- Born: Donald Newton Rickles October 7, 1927 Portland, Oregon, U.S.
- Died: February 19, 1985 (aged 57) Glendale, California, U.S.
- Occupations: Radio and television announcer, news anchor, actor
- Years active: 1938−1984

= Donald Rickles =

American actor (1927–1985)

Donald Newton Rickles (October 7, 1927 – February 19, 1985) was an American radio and television announcer, news anchor, and actor.

==Early life==
He was born Donald Newton Rickles in Portland, Oregon on October 7, 1927.

==Career==
Rickles began his announcing career at the age of 11 at KBPS (AM) in Portland. Later, he was chief announcer for KUSC-FM in Los Angeles, California. Other stations where he worked early in his career included KGW and KEX in Portland and KVAN in Vancouver, Washington.

In 1949, he became an announcer at KIEV in Los Angeles, and a year later, joined the announcing staff of NBC in Hollywood. He was part of a core group of West Coast announcers for the network who, in his early years, included Don Stanley, Arch Presby, Eddy King, and Frank Barton; by the 1970s, the main core announcing lineup had become Rickles, Stanley, Victor Bozeman, and Peggy Taylor.

Rickles's radio announcing credits included The Whisperer, The Great Gildersleeve, Night Beat, and NBC University Theater. On television, over the next three decades, he handled announcing duties for such programs as Coke Time with Eddie Fisher, The Tennessee Ernie Ford Show, The Dean Martin Show, The Flip Wilson Show, Sanford and Son, NBC Saturday Night at the Movies, NBC Monday Night at the Movies, and Bob Hope specials. He appeared in sketches on, and frequently did voice-over work for, The Tonight Show Starring Johnny Carson, and in a memorable 1978 episode of The Tomorrow Show, host Tom Snyder and he spent 10 minutes playing the Milton Bradley electronic game Simon. He also handled live booth-announcing duties for the network's Los Angeles owned-and-operated station KNBC.
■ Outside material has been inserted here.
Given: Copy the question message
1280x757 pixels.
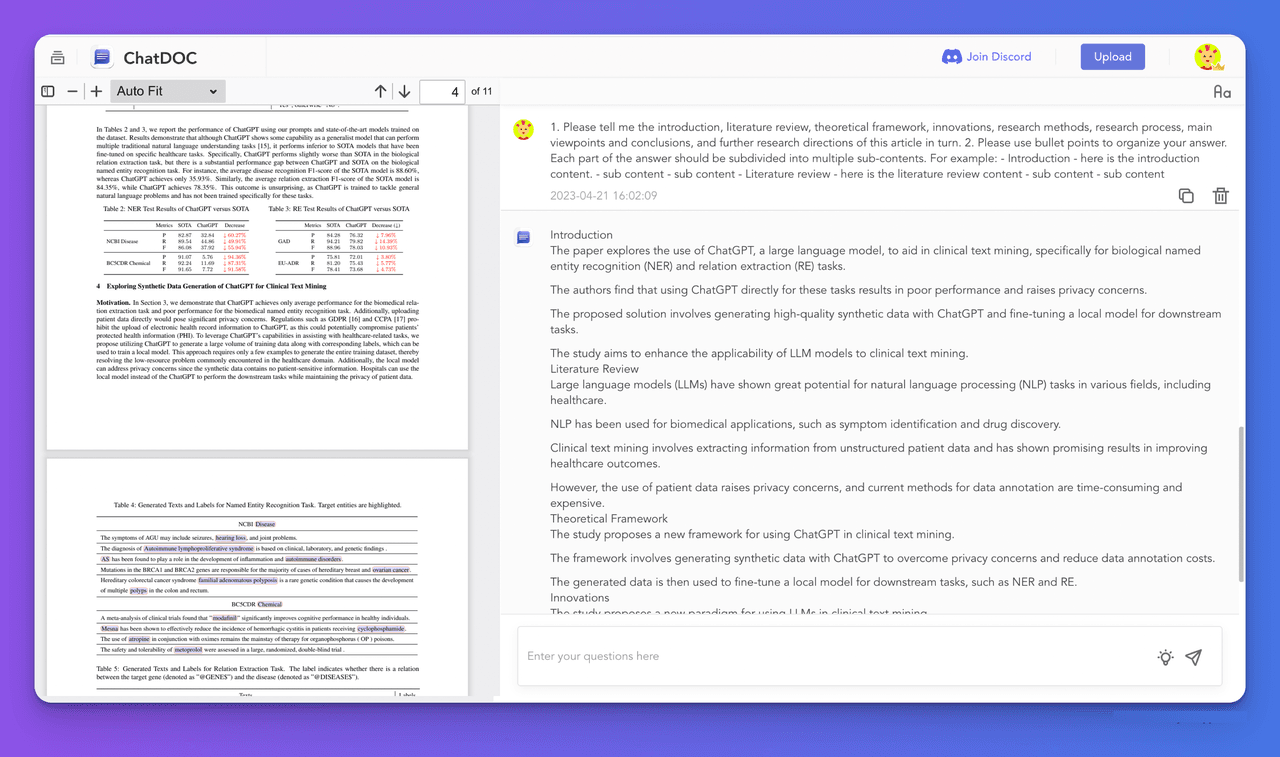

He had also worked as a newscaster, at one point, anchoring KNBC's 11 pm newscast. In later years, after John Schubeck became anchor, Rickles was one of the rotating announcers for the station's NewsCenter 4, and was thanked on the air by Schubeck at the start of each newscast. As part of his continuity duties, Rickles also anchored out-of-vision for sign-on and sign-off editions of NewsCenter4.

==Death==
On February 19, 1985, Rickles died in Glendale, California of a heart attack at age 57.